2- Esta forma de indistinção relativa e
parcial serve de motor para uma longa exposição daquilo que Frazer chama de
arte da mágica, a mesma exposição que vem a servir como documento de base para
o Esboço de uma teoria da magia de
Mauss e Hubert. Um meio que permite com que civilização e selvageria sejam
postos num plano de indistinção e cujas ruínas permitem que o antropólogo possa
se transportar até esta mesma zona de indistinção relativa serve como ambiente
privilegiado da teoria da mimesis de Michael Taussig (1993) que não obstante
ser uma história particular dos sentidos,
e não uma história geral, parte da premissa de que esta mesma história é antes
de tudo atrelado às formas de corporificação – de presença, o meio de relação.

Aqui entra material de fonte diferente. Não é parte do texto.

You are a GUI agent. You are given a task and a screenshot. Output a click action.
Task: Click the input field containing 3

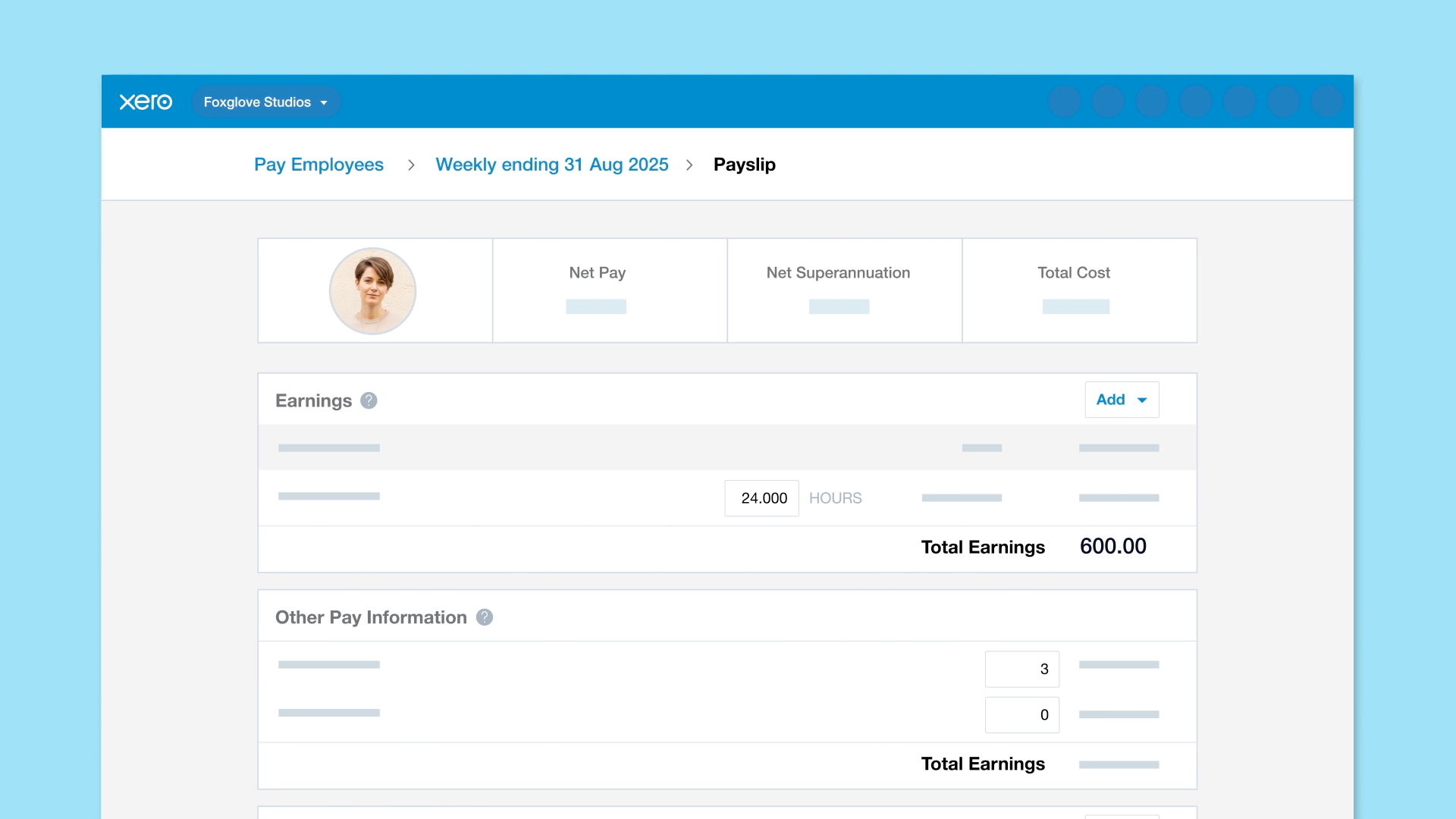coord(1021,669)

As histórias que Taussig narra, e no final
de contas se trata de uma colagem algo dadá de narrativas em que o tema da
semelhança toma forma replicando de alguma forma o método de retirar do
contexto e fazer valer a relação por algum meio em que seja possível fazer
viger a semelhança. É uma arte da magia que, contudo, trata Frazer como
remanescente de outra coisa cujas ruínas, na verdade traços no papel, permitem
outra forma de aceder ao selvagem, tão ambíguo quanto o sacerdócio praticado em
Nemi. Selvageria delicada de uma história particular que não cessa de produzir
transportes entre o selvagem e o civilizado que, numa variação da história
natural humana faz da animalidade uma forma de narrá-la. Afinal, selvagem mesmo
que vitoriano, humano. O chimpanzé de Um
relatório à academia, de Franz Kafka é talvez o símbolo perfeito para este
outro passo rumo a uma teoria da magia que não abre mão da história natural,
ainda que seja de um tipo particular – em primeira pessoa, o chimpanzé já não é
mais macaco mas ainda se lembra que, de alguma forma, o foi. O macaco se foi
para que pudesse, todavia, ser lembrado nessa variação individuada da seleção
natural em que o que resta como memória é, sugestivamente, o tendão de Aquiles.
“Falando
francamente – por mais que eu goste de escolher imagens para estas coisas –
falando francamente, sua origem de macaco, meus senhores, até onde tenham atrás
de si algo dessa natureza, não pode estar tão distante dos senhores como a minha
está diante de mim. Mas ela faz cócegas no calcanhar de qualquer um que caminhe
sobre a terra – do pequeno chimpanzé ao grande Aquiles.” (Kafka, 1991:58)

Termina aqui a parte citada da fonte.